Return everything from the start of the material down to the line containing "Looking at the screenshot, I should point(257,339).", unchanged and with both ends included.

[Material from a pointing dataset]
···

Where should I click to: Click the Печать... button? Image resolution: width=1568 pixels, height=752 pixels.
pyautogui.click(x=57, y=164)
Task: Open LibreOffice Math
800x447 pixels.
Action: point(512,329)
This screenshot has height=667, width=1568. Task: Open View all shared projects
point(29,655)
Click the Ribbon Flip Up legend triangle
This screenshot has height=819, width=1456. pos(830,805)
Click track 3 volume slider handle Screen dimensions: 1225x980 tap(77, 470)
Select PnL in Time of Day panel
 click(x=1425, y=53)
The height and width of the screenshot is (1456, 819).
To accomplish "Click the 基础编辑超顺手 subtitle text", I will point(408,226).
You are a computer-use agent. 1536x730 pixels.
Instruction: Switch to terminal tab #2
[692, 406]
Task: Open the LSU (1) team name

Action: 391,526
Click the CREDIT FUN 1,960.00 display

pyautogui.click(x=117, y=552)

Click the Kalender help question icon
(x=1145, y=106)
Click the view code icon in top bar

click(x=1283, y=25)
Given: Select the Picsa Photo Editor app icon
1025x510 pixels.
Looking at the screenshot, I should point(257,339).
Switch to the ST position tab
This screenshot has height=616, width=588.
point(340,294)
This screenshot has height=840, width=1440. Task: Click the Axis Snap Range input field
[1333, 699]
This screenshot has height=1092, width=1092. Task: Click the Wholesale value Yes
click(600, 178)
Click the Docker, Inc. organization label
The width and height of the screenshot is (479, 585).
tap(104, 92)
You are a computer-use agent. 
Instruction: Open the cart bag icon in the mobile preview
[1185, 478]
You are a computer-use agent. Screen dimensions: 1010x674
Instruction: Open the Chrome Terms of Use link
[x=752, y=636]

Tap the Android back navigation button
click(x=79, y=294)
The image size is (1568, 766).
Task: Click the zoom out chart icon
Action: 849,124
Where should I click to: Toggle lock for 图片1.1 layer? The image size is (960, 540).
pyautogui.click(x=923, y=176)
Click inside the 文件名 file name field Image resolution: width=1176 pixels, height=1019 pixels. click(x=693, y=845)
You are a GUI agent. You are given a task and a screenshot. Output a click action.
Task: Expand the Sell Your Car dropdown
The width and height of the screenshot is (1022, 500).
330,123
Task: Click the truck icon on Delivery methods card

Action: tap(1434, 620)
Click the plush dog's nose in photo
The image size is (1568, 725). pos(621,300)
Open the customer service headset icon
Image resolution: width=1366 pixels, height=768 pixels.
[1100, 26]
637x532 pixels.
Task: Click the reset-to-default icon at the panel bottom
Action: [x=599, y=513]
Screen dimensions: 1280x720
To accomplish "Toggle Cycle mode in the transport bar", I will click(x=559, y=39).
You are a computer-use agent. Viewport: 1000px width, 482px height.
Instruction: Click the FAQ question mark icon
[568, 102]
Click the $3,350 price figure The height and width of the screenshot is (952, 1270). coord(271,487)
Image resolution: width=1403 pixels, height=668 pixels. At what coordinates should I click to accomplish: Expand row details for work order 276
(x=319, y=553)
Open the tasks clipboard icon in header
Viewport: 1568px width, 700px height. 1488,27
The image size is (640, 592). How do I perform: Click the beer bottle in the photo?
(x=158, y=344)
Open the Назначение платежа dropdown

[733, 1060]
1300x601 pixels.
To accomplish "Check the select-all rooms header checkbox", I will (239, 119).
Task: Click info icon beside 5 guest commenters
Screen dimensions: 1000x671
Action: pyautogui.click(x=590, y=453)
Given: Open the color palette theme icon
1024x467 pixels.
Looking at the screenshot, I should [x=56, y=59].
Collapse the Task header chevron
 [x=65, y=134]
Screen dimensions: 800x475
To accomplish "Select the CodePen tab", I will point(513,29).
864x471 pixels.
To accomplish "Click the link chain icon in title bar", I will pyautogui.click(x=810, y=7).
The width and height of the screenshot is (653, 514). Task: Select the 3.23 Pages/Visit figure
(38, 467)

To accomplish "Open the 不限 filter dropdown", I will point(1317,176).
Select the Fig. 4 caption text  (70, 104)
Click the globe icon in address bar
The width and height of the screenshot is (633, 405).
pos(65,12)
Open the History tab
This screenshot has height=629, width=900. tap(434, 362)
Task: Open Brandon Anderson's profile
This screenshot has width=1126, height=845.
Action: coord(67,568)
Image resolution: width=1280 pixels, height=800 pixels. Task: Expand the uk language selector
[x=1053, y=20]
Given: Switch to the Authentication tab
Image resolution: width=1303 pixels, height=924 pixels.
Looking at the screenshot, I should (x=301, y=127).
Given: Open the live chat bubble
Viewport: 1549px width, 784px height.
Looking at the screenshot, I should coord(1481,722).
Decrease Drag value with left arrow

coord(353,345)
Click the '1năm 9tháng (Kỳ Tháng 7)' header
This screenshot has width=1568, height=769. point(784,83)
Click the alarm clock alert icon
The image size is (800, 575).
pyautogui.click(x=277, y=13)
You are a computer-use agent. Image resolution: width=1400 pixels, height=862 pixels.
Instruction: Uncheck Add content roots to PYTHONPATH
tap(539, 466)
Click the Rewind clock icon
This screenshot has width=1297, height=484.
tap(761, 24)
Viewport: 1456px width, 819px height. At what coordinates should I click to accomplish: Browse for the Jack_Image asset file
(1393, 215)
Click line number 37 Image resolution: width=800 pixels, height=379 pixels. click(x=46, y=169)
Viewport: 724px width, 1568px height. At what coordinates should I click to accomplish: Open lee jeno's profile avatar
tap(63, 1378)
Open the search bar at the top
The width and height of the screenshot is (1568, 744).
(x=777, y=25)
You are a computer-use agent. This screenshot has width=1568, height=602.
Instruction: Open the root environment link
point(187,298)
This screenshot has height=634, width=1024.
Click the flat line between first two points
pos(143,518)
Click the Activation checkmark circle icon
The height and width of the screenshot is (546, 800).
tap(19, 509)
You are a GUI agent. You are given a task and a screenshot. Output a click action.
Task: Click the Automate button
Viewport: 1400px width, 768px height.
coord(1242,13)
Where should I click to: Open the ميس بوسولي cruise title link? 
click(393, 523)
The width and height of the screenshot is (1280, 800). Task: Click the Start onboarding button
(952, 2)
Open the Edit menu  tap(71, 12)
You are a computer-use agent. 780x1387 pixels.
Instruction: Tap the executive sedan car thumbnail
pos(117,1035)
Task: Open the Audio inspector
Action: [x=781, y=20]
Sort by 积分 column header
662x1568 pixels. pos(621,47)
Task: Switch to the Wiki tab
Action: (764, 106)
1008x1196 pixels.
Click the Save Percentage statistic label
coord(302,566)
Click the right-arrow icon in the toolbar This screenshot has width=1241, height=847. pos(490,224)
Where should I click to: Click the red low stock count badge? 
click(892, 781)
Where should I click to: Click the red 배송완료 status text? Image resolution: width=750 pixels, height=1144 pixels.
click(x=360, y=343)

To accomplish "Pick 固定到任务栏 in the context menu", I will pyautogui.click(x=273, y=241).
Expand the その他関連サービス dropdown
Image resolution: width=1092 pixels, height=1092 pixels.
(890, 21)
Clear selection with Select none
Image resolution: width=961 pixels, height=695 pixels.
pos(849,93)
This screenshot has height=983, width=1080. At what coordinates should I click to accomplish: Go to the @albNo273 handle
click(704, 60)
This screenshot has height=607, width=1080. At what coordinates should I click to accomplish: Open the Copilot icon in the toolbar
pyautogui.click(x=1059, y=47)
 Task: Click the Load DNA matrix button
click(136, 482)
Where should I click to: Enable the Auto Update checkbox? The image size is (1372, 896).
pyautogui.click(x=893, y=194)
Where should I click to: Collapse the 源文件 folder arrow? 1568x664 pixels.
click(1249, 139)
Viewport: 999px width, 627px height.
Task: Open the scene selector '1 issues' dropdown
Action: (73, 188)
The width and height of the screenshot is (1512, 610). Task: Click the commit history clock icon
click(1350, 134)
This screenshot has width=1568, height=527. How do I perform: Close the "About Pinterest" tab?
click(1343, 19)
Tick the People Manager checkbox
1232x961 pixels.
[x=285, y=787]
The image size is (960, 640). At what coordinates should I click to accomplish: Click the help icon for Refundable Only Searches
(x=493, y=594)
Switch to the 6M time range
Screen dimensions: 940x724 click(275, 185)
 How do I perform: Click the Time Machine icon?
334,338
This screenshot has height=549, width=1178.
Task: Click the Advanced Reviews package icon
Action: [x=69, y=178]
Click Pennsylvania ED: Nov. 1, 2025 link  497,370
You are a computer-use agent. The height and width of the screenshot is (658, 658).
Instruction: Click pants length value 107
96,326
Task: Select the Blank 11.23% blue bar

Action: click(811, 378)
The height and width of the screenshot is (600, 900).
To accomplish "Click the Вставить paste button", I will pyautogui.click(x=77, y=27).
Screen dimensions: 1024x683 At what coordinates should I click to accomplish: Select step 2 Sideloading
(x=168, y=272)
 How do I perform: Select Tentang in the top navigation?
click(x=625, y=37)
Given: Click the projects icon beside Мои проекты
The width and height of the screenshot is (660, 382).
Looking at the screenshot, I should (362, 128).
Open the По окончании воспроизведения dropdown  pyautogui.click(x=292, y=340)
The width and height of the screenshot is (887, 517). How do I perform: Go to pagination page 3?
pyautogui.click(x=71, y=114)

···

Complete answer:
Where should I click to: Click the Печать... button? Image resolution: width=1568 pixels, height=752 pixels.
pyautogui.click(x=57, y=164)
Task: Open LibreOffice Math
800x447 pixels.
Action: point(512,329)
This screenshot has height=667, width=1568. Task: Open View all shared projects
point(29,655)
Click the Ribbon Flip Up legend triangle
This screenshot has height=819, width=1456. pos(830,805)
Click track 3 volume slider handle Screen dimensions: 1225x980 tap(77, 470)
Select PnL in Time of Day panel
 click(x=1425, y=53)
The height and width of the screenshot is (1456, 819).
To accomplish "Click the 基础编辑超顺手 subtitle text", I will point(408,226).
You are a computer-use agent. 1536x730 pixels.
Instruction: Switch to terminal tab #2
[692, 406]
Task: Open the LSU (1) team name

Action: 391,526
Click the CREDIT FUN 1,960.00 display

pyautogui.click(x=117, y=552)

Click the Kalender help question icon
(x=1145, y=106)
Click the view code icon in top bar

click(x=1283, y=25)
Given: Select the Picsa Photo Editor app icon
1025x510 pixels.
Looking at the screenshot, I should point(257,339).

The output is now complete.